Not quite what we imagined
When you hear about a “real if
in CSS”, you imagine comparing variables and triggering different sets of properties right inside a CSS rule:
.compare-numbers {
--a: 5;
--b: 10;
if (var(--a) > var(--b)) {
width: 100px;
height: 200px;
} else {
width: 250px;
height: 150px;
}
}
The reality turned out much simpler: if()
works only inside a single property value — no comparison operators, no multiple variables, no logic blocks.
Basically, you can only check whether a variable equals a specific value. That’s it:
.selector {
--a: 5;
width: if(style(--a: 5): 100px;);
}
In JavaScript, that would look roughly like this:
let a = 5;
let width = (a === 5) ? "100px" : "";
“Imagine if JavaScript had only this kind of powerful conditional logic!”
A glimmer of hope: self queries
But not everything is disappointing.
Here’s the bright side: if()
can check not only parent variables (as container style queries do) but also variables defined on the element itself.
For example:
h1 {
font-size: if(
style(--size: small): 32px;
else: 72px;
);
}
When --size
isn’t defined, the else
branch triggers (72 px). Add the variable directly to the element — and the condition fires:
h1 {
--size: small;
font-size: if(
style(--size: small): 32px;
else: 72px;
);
}
This may look minor, but it’s important:
traditional directives like @container
only observe parents,
while if()
can look at itself.
Looking ahead
How could if()
evolve?
- Add comparison operators:
<
,>
,<=
,>=
. - Support multiple variable comparisons.
- Work on the rule level, not just property values.
Extra operators and variable comparisons are probably next on the roadmap.
But lifting if()
to the rule level?

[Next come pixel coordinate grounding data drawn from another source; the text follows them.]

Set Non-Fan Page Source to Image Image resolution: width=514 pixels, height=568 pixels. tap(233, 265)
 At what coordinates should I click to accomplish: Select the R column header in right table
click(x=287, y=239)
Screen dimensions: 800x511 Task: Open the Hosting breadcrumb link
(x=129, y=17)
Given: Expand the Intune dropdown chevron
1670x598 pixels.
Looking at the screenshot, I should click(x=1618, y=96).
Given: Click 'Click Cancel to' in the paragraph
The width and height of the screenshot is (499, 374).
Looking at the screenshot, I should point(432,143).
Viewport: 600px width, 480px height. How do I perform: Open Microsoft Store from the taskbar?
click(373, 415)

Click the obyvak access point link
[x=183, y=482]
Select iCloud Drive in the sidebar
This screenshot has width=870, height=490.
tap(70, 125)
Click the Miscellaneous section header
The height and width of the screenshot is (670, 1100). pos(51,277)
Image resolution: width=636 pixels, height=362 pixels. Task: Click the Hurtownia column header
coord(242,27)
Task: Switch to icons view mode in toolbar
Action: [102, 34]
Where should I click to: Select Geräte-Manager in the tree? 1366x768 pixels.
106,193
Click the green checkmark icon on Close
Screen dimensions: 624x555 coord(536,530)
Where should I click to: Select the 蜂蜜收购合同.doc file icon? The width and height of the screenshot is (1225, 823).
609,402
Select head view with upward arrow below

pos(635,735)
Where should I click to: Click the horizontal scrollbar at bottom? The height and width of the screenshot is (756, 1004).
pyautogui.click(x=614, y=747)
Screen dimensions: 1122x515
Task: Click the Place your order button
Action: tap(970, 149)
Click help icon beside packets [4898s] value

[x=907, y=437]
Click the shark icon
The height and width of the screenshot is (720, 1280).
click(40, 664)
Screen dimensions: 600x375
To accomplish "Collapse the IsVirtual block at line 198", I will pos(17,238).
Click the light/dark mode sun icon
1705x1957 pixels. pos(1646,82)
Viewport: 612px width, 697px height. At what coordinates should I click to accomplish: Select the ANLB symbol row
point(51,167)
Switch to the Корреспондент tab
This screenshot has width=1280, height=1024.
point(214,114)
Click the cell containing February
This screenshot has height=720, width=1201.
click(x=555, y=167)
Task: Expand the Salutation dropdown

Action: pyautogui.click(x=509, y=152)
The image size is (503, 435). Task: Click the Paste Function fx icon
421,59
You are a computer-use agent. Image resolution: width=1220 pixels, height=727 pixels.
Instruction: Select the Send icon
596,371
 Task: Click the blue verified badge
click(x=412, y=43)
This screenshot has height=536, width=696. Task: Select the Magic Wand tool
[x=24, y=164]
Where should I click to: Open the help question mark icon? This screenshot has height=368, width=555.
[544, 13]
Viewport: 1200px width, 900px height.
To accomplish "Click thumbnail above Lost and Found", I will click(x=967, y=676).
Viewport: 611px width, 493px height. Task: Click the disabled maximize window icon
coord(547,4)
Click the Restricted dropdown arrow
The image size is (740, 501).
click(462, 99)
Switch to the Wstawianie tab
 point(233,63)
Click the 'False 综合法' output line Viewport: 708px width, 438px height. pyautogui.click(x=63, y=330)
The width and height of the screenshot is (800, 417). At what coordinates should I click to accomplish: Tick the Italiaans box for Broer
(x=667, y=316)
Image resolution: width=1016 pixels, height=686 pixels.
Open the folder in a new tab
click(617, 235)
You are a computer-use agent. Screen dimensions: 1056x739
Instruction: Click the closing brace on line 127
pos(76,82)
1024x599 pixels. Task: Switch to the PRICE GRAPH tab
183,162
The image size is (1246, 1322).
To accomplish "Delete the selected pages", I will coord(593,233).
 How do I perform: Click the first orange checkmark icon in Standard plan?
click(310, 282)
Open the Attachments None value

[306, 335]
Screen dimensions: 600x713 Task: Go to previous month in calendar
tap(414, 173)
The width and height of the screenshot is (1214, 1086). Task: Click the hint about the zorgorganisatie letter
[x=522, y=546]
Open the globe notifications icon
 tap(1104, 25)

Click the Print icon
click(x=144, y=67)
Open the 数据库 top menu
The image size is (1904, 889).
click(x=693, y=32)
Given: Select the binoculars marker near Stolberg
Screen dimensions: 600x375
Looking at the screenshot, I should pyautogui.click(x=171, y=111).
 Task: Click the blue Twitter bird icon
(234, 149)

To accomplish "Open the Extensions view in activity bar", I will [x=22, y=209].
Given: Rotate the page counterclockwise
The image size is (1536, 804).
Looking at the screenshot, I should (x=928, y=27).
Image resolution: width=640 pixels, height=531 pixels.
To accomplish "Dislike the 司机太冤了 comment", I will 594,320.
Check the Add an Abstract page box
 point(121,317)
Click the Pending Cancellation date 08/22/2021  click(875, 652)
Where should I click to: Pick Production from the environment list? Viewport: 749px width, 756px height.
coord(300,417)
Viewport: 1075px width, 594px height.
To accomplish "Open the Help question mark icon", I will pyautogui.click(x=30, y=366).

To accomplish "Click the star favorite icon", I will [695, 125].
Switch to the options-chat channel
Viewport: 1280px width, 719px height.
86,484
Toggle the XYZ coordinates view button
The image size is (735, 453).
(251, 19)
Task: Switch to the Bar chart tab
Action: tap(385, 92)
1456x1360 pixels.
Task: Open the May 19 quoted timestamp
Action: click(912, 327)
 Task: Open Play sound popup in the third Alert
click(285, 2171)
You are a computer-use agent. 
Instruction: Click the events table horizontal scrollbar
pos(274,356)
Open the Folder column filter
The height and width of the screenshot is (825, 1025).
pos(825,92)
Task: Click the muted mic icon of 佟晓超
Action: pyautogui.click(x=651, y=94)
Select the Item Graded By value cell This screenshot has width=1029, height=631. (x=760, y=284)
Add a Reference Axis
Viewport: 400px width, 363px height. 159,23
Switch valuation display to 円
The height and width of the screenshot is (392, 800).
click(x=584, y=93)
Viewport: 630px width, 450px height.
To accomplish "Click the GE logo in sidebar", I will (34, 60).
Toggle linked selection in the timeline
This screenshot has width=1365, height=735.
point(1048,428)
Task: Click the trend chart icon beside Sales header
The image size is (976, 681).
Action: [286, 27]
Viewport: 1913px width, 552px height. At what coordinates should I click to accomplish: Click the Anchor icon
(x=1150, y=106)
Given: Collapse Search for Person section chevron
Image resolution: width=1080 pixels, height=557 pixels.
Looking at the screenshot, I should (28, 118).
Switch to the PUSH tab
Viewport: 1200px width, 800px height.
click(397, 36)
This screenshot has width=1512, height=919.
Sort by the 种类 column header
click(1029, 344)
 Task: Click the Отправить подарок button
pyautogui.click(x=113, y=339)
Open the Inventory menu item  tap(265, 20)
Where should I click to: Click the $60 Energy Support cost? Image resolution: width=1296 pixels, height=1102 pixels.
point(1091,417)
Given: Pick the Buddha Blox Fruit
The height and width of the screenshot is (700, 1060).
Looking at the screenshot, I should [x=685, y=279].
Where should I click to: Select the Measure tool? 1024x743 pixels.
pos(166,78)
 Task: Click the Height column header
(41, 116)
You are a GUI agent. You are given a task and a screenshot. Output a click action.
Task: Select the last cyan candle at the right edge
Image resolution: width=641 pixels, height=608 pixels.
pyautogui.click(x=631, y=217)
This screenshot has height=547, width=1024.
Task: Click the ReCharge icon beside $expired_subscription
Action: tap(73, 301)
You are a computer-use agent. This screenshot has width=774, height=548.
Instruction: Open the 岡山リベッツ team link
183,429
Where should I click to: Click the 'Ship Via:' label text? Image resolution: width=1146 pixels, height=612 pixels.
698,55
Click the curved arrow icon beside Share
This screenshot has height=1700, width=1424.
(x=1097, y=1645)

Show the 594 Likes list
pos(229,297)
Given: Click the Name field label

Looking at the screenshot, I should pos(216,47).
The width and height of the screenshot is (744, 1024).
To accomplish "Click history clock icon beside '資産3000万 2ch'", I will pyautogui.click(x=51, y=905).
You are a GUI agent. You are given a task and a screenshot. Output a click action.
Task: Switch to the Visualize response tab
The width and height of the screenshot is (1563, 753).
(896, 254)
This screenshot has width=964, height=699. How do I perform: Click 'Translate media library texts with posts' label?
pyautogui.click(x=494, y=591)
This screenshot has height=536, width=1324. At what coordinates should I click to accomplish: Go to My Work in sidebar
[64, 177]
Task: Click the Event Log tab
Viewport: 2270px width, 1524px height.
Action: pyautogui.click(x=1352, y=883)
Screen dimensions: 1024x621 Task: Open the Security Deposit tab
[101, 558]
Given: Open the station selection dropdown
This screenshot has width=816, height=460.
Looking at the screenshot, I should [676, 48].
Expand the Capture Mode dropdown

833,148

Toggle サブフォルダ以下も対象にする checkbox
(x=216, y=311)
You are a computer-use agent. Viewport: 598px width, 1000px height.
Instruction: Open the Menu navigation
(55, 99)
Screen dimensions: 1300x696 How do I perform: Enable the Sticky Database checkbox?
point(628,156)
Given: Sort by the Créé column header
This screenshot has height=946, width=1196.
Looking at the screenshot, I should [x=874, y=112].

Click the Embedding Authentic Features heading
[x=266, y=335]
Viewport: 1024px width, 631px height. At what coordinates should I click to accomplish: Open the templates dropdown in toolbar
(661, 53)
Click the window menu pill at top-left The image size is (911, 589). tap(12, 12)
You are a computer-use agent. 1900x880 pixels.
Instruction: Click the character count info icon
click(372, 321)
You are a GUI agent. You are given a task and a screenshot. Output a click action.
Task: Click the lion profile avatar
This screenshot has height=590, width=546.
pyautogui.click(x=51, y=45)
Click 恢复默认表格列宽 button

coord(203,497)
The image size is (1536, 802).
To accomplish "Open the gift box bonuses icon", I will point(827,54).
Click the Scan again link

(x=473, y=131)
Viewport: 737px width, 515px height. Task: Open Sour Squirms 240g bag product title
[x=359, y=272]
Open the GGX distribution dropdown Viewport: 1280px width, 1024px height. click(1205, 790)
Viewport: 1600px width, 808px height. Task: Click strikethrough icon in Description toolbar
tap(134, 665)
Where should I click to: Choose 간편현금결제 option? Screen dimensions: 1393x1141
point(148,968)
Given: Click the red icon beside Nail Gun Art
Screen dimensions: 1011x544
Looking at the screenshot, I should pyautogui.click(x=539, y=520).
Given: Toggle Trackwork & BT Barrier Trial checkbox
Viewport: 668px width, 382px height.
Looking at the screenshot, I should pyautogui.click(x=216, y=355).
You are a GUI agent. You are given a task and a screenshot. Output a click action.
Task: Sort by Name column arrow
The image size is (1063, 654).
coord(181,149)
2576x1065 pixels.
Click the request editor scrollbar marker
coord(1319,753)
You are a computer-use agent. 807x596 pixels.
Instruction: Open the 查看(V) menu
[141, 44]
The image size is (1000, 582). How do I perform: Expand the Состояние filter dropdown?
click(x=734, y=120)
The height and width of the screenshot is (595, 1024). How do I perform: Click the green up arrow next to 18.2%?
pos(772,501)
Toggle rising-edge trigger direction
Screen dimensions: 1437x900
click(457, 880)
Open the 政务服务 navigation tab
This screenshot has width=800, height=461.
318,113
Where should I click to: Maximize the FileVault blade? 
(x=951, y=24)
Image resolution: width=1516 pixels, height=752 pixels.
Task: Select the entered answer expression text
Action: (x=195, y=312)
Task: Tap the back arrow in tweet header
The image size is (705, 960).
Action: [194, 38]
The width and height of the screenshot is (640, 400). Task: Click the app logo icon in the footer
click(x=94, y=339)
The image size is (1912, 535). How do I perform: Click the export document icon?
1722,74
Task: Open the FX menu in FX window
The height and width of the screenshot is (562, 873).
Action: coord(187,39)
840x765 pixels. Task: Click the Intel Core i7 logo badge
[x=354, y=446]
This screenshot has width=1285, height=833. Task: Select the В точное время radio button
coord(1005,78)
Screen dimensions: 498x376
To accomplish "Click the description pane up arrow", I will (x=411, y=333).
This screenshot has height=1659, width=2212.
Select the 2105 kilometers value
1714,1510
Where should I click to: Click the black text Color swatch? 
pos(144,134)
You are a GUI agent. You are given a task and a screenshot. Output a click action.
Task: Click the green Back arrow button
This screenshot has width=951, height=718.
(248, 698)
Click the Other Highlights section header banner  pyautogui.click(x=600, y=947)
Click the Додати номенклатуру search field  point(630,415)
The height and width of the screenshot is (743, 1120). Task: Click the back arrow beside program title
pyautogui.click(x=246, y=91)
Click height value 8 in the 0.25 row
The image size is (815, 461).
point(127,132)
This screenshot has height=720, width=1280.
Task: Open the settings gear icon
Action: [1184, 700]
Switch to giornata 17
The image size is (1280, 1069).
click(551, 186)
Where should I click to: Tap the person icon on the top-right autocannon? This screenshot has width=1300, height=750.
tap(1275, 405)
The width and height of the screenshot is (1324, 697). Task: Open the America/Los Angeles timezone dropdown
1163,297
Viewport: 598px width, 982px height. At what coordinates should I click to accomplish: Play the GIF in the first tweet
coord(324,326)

That’s going to be hard.
Verdict: breakthrough or breakdown?
If if()
stays exactly as it is now, it’s a bit of a failure.
Put it on your linter’s blacklist and move on — because in its current form, it lets you write the same messy logic as in preprocessors, only natively.
Still, there’s hope. If this experiment keeps evolving, it might become something bigger. The current release isn’t a failure or a triumph — more like a “pre-patch before the major update.”